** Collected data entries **
____________
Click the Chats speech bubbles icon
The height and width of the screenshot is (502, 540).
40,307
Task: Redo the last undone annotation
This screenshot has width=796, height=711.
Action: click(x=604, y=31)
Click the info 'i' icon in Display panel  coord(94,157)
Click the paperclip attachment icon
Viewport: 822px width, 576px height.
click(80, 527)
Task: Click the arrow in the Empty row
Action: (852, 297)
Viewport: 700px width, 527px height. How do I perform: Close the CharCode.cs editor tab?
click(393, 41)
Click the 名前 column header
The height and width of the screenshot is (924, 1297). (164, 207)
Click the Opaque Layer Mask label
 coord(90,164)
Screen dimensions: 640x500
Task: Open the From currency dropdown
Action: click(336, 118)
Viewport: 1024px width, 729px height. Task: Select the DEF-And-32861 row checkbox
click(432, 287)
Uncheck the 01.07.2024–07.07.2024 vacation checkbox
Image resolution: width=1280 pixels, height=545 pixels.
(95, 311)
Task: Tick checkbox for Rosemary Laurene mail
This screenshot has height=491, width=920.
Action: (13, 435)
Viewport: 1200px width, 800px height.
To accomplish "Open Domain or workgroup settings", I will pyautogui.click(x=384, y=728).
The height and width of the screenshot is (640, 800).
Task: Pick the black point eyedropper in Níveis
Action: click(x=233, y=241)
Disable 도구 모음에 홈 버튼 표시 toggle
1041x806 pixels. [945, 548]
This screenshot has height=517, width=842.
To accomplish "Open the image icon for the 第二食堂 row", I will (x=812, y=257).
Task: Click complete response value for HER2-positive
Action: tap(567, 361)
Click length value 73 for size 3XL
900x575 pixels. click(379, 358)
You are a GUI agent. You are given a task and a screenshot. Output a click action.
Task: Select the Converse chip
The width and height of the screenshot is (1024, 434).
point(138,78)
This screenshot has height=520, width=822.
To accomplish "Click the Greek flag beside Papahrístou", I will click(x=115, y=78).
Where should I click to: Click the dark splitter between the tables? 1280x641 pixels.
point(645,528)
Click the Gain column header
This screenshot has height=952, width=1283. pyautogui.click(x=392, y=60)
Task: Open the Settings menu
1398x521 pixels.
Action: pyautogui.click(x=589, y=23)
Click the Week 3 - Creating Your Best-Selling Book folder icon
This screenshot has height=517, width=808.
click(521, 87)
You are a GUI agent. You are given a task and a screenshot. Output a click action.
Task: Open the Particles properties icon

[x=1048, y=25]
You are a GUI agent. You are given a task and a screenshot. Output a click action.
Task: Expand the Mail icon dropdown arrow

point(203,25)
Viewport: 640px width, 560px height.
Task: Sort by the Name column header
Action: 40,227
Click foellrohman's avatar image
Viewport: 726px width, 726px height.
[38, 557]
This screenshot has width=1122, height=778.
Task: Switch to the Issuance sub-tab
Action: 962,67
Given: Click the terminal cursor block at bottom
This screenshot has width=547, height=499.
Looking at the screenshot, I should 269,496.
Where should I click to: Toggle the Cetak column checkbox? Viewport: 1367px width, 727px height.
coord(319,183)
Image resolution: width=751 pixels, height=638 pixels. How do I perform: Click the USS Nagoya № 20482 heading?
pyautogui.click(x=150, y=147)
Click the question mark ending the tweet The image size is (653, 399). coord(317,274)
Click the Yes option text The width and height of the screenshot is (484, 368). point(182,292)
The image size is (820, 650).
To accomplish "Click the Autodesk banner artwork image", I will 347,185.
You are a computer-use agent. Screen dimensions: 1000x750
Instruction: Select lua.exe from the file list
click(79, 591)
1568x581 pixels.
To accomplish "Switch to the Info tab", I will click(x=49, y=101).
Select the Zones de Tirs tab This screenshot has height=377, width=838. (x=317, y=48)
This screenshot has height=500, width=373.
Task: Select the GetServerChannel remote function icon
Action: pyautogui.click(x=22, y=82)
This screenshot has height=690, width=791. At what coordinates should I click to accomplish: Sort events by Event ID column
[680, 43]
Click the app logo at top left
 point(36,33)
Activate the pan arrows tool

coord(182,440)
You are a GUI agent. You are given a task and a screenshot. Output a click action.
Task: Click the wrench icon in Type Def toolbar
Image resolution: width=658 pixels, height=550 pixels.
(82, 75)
____________
** Task to carry out **
Copy out the entries above exactly as given, starting at the top and ending with the line containing "Task: Select the Converse chip"; include both and nothing more.

** Exercise solution **
Click the Chats speech bubbles icon
The height and width of the screenshot is (502, 540).
40,307
Task: Redo the last undone annotation
This screenshot has width=796, height=711.
Action: click(x=604, y=31)
Click the info 'i' icon in Display panel  coord(94,157)
Click the paperclip attachment icon
Viewport: 822px width, 576px height.
click(80, 527)
Task: Click the arrow in the Empty row
Action: (852, 297)
Viewport: 700px width, 527px height. How do I perform: Close the CharCode.cs editor tab?
click(393, 41)
Click the 名前 column header
The height and width of the screenshot is (924, 1297). (164, 207)
Click the Opaque Layer Mask label
 coord(90,164)
Screen dimensions: 640x500
Task: Open the From currency dropdown
Action: click(336, 118)
Viewport: 1024px width, 729px height. Task: Select the DEF-And-32861 row checkbox
click(432, 287)
Uncheck the 01.07.2024–07.07.2024 vacation checkbox
Image resolution: width=1280 pixels, height=545 pixels.
(95, 311)
Task: Tick checkbox for Rosemary Laurene mail
This screenshot has height=491, width=920.
Action: (13, 435)
Viewport: 1200px width, 800px height.
To accomplish "Open Domain or workgroup settings", I will pyautogui.click(x=384, y=728).
The height and width of the screenshot is (640, 800).
Task: Pick the black point eyedropper in Níveis
Action: click(x=233, y=241)
Disable 도구 모음에 홈 버튼 표시 toggle
1041x806 pixels. [945, 548]
This screenshot has height=517, width=842.
To accomplish "Open the image icon for the 第二食堂 row", I will (x=812, y=257).
Task: Click complete response value for HER2-positive
Action: tap(567, 361)
Click length value 73 for size 3XL
900x575 pixels. click(379, 358)
You are a GUI agent. You are given a task and a screenshot. Output a click action.
Task: Select the Converse chip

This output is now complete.